▸ **Exercise**
Rewrite the items below as a JSON list of strings, with each line as its own string and blank lines omitted.

◇ ◇ ◇ ◇

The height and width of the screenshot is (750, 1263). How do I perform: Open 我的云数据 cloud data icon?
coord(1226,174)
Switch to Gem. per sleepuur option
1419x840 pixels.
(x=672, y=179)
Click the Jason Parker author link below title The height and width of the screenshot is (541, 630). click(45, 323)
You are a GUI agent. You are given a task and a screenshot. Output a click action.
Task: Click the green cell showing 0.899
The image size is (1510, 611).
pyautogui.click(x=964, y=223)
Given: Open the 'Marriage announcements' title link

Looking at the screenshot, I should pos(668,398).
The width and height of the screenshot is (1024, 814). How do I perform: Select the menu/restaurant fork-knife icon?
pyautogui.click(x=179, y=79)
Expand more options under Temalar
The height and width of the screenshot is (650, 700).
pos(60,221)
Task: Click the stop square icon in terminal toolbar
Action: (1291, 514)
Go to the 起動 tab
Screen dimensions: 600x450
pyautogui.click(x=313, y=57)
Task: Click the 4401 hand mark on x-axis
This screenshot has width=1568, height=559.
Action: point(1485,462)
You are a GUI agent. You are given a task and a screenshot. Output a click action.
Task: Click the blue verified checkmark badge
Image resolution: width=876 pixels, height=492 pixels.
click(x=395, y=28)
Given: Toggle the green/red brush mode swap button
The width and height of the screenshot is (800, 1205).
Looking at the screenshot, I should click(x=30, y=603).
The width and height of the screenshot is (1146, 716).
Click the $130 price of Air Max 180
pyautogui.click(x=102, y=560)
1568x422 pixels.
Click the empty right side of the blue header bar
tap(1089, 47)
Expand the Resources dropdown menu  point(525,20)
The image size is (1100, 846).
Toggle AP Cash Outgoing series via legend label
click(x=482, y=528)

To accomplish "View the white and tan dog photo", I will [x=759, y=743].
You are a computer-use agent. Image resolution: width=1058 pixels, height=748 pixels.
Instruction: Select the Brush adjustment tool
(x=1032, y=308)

◇ ◇ ◇ ◇

▸ **Result**
[
  "The height and width of the screenshot is (750, 1263). How do I perform: Open 我的云数据 cloud data icon?",
  "coord(1226,174)",
  "Switch to Gem. per sleepuur option",
  "1419x840 pixels.",
  "(x=672, y=179)",
  "Click the Jason Parker author link below title The height and width of the screenshot is (541, 630). click(45, 323)",
  "You are a GUI agent. You are given a task and a screenshot. Output a click action.",
  "Task: Click the green cell showing 0.899",
  "The image size is (1510, 611).",
  "pyautogui.click(x=964, y=223)",
  "Given: Open the 'Marriage announcements' title link",
  "Looking at the screenshot, I should pos(668,398).",
  "The width and height of the screenshot is (1024, 814). How do I perform: Select the menu/restaurant fork-knife icon?",
  "pyautogui.click(x=179, y=79)",
  "Expand more options under Temalar",
  "The height and width of the screenshot is (650, 700).",
  "pos(60,221)",
  "Task: Click the stop square icon in terminal toolbar",
  "Action: (1291, 514)",
  "Go to the 起動 tab",
  "Screen dimensions: 600x450",
  "pyautogui.click(x=313, y=57)",
  "Task: Click the 4401 hand mark on x-axis",
  "This screenshot has width=1568, height=559.",
  "Action: point(1485,462)",
  "You are a GUI agent. You are given a task and a screenshot. Output a click action.",
  "Task: Click the blue verified checkmark badge",
  "Image resolution: width=876 pixels, height=492 pixels.",
  "click(x=395, y=28)",
  "Given: Toggle the green/red brush mode swap button",
  "The width and height of the screenshot is (800, 1205).",
  "Looking at the screenshot, I should click(x=30, y=603).",
  "The width and height of the screenshot is (1146, 716).",
  "Click the $130 price of Air Max 180",
  "pyautogui.click(x=102, y=560)",
  "1568x422 pixels.",
  "Click the empty right side of the blue header bar",
  "tap(1089, 47)",
  "Expand the Resources dropdown menu  point(525,20)",
  "The image size is (1100, 846).",
  "Toggle AP Cash Outgoing series via legend label",
  "click(x=482, y=528)",
  "To accomplish \"View the white and tan dog photo\", I will [x=759, y=743].",
  "You are a computer-use agent. Image resolution: width=1058 pixels, height=748 pixels.",
  "Instruction: Select the Brush adjustment tool",
  "(x=1032, y=308)"
]